PROBLEM TO WORK ON: Your answer is one number, how many lines in the entries include "Show".

EXTRACTED RECORDS:

· · · · · · ·

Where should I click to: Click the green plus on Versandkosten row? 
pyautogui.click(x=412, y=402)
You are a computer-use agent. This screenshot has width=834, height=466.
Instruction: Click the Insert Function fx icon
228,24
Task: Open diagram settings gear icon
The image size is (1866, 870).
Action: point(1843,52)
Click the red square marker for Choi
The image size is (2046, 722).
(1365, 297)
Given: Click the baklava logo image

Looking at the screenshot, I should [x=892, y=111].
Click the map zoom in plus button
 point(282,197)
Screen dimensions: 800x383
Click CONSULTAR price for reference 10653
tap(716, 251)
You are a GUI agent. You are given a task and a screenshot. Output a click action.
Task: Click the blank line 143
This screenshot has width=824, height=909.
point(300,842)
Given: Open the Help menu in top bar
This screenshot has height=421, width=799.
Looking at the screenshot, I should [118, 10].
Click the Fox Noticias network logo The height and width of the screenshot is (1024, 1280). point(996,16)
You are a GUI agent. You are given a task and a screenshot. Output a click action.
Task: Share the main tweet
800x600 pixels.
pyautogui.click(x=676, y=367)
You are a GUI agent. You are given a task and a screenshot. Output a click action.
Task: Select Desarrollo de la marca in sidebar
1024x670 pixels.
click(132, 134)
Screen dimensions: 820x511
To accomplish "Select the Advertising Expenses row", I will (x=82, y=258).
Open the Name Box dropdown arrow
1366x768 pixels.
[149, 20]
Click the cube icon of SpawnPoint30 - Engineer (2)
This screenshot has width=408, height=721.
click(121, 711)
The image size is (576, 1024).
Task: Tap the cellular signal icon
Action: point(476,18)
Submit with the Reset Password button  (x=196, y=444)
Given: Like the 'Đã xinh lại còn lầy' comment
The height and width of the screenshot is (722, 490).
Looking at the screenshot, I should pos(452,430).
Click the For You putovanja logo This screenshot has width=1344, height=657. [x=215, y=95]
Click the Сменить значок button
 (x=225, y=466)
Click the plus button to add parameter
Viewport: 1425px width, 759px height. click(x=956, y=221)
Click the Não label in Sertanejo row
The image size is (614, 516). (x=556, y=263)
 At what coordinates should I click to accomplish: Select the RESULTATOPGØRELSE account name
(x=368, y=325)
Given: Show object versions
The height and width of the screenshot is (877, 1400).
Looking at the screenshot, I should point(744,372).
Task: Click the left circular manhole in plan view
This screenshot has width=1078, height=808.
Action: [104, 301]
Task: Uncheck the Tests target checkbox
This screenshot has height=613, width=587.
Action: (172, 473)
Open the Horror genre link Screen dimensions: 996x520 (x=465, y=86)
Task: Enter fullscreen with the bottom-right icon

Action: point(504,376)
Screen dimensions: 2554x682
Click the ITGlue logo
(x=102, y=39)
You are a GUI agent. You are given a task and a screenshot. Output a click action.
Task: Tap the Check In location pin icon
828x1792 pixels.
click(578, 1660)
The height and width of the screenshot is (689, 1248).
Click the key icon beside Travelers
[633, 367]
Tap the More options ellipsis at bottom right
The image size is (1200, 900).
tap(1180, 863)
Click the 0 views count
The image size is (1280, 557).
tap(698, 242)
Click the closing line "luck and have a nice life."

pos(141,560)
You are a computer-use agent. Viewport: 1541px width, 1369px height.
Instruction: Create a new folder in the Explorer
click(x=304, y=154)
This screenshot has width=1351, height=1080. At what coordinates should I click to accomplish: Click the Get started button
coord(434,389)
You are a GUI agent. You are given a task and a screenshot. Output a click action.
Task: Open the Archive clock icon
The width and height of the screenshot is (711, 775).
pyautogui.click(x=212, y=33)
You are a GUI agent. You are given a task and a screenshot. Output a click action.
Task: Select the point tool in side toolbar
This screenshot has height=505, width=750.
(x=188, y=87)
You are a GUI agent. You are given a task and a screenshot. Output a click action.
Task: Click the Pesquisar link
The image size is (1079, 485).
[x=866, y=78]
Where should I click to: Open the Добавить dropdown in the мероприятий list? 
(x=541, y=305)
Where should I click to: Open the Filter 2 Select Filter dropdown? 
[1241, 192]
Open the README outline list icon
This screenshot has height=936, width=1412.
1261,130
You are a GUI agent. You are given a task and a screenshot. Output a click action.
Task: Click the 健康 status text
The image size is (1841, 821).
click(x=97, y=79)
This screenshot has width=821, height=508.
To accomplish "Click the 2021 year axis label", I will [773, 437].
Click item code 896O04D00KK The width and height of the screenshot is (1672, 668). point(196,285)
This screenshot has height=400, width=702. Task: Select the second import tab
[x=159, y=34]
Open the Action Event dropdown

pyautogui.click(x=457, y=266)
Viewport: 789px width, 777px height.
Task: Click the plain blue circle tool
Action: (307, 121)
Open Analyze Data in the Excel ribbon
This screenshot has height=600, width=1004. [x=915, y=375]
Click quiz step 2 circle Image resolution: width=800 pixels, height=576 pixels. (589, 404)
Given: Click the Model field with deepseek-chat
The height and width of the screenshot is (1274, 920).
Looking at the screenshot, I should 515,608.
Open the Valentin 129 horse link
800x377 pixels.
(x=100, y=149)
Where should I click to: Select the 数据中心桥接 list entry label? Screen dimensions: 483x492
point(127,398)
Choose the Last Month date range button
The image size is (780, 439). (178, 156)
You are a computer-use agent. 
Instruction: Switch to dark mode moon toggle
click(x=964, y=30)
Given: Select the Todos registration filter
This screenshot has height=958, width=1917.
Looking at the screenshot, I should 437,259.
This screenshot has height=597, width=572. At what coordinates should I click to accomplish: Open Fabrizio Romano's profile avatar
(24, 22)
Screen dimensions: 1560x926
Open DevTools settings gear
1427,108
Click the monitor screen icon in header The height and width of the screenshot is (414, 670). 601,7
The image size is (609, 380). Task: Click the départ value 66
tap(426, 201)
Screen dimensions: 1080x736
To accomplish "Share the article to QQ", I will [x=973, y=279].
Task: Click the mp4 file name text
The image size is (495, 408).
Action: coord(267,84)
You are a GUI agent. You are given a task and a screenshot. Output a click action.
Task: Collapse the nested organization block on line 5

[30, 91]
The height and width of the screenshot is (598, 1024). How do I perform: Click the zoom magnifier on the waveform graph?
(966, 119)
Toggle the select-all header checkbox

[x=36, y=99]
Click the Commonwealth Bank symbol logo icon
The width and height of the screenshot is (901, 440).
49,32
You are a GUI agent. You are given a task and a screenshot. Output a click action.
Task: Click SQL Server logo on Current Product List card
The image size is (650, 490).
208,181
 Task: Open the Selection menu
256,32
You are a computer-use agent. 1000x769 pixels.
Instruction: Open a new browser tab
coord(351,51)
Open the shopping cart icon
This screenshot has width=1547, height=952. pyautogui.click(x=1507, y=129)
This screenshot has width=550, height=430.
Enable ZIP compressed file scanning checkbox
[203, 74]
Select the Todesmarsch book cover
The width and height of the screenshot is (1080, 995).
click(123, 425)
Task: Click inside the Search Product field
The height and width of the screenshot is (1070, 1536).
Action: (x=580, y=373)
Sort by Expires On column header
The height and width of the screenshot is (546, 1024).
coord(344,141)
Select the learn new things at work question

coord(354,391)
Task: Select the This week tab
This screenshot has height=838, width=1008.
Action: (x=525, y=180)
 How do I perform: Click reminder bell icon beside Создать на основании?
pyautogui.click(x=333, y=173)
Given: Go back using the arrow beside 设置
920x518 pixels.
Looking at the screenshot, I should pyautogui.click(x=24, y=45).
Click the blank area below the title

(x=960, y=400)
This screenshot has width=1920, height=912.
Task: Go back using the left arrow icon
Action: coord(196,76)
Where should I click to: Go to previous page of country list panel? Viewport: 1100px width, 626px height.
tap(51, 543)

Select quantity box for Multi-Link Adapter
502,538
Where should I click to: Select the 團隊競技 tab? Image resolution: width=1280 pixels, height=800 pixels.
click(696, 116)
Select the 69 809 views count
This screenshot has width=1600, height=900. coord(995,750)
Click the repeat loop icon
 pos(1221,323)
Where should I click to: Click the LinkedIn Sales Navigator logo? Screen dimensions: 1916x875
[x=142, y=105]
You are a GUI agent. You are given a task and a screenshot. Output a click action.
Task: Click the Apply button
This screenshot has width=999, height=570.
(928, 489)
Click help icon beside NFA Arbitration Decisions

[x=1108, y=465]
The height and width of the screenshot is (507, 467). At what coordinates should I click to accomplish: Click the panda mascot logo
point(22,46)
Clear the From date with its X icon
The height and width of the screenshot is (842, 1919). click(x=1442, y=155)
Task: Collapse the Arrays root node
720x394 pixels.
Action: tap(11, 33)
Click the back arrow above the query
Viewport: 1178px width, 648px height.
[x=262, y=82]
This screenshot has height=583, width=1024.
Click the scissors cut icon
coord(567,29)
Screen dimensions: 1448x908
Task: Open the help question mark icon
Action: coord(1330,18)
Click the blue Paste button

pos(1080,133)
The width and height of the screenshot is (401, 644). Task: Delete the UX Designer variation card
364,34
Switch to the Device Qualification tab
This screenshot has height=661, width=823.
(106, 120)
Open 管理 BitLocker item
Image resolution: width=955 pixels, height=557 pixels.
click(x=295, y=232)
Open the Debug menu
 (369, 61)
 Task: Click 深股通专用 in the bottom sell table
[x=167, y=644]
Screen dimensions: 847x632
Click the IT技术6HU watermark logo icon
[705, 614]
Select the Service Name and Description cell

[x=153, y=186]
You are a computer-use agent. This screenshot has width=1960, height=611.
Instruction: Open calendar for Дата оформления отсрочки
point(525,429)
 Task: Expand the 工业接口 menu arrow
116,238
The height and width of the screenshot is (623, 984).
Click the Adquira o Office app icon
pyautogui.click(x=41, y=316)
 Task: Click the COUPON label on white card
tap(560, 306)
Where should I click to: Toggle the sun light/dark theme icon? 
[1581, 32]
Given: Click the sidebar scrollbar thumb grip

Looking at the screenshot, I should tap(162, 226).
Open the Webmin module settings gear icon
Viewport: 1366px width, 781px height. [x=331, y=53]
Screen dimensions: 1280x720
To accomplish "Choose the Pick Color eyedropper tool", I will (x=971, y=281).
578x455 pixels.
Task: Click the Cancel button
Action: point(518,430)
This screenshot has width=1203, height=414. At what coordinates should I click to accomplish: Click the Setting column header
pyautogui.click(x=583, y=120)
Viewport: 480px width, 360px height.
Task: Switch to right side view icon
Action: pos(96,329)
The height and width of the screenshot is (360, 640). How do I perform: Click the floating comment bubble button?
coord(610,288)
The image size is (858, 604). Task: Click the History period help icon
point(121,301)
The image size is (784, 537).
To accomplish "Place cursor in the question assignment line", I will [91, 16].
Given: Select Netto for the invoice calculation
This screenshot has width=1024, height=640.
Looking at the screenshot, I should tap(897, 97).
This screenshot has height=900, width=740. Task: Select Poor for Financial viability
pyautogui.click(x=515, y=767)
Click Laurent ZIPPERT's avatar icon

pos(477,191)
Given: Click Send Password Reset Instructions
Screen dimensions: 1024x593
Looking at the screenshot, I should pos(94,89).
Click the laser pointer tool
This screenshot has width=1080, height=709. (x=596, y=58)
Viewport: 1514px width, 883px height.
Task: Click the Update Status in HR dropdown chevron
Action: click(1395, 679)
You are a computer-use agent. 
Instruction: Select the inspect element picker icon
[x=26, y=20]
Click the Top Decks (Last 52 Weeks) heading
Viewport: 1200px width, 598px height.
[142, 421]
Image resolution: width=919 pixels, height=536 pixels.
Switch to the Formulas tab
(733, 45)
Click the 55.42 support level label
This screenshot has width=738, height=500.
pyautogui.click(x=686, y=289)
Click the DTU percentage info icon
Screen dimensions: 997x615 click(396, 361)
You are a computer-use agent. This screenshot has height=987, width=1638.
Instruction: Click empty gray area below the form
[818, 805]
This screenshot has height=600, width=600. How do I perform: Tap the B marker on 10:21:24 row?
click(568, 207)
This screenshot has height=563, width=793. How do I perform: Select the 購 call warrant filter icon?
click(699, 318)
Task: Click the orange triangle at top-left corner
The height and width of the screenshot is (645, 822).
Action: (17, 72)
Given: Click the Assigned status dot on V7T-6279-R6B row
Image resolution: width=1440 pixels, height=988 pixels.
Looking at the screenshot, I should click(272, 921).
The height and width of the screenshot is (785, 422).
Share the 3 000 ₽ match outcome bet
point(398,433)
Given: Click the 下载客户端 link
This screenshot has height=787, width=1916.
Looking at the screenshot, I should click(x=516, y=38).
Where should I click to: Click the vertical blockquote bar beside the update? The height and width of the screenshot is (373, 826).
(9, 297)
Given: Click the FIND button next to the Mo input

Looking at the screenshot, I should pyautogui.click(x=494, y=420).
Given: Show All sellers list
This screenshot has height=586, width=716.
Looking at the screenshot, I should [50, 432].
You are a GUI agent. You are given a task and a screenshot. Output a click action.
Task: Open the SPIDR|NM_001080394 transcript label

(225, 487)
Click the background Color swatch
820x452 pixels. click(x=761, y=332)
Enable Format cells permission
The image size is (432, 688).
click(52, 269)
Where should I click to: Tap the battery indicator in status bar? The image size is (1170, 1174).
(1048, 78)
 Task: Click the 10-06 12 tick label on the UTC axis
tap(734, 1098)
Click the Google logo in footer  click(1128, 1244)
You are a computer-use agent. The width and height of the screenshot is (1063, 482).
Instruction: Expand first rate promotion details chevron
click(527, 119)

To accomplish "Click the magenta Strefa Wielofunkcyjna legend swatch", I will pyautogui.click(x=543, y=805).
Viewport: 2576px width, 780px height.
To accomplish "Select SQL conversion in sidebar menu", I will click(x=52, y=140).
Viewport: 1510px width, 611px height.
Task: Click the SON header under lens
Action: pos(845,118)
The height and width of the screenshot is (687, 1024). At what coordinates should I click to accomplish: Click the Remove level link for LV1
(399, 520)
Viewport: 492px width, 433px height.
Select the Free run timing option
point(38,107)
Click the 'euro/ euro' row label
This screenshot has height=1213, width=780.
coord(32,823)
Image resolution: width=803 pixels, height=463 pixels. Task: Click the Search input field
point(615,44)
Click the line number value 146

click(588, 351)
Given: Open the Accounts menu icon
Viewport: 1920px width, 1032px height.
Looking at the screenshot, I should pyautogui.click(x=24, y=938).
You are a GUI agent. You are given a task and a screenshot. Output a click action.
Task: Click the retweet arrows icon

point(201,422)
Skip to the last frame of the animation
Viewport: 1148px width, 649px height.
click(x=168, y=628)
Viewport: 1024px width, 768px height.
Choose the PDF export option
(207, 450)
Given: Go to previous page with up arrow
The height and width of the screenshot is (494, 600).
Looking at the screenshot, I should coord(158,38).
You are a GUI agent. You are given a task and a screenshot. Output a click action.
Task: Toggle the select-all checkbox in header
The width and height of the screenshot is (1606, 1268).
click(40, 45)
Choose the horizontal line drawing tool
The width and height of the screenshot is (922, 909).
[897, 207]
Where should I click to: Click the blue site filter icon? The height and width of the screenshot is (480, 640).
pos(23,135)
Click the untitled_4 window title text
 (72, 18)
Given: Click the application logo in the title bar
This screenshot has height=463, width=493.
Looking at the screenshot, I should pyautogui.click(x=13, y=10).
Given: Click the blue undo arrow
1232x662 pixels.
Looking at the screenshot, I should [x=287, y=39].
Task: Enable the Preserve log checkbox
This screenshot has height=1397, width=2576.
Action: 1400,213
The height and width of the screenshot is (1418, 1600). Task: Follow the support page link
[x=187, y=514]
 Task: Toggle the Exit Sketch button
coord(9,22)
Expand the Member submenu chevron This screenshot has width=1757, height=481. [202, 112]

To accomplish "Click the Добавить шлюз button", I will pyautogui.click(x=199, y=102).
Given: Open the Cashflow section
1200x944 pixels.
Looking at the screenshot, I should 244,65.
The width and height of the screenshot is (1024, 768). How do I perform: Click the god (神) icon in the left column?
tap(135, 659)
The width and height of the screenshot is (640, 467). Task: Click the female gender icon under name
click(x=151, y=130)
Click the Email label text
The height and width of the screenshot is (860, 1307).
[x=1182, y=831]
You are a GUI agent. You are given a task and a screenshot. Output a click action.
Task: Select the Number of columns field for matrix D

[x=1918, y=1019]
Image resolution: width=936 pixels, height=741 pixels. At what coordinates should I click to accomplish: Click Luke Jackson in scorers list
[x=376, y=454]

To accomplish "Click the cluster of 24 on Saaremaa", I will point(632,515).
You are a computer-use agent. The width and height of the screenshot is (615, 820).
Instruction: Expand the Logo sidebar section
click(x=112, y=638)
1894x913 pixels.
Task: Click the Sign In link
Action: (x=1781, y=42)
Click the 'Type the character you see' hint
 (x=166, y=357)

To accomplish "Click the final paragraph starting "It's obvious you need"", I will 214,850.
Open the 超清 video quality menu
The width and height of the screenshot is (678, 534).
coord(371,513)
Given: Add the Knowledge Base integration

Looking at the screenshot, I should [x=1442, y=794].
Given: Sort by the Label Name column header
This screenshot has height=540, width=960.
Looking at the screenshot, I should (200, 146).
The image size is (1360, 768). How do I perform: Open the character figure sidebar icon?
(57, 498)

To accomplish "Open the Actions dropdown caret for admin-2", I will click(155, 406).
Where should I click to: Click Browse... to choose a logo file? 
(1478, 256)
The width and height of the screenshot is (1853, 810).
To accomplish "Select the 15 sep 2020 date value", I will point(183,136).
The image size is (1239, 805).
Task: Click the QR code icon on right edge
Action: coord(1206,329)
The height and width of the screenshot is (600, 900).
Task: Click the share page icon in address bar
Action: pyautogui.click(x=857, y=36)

· · · · · · ·

OUTPUT FOR THIS EXERCISE: 2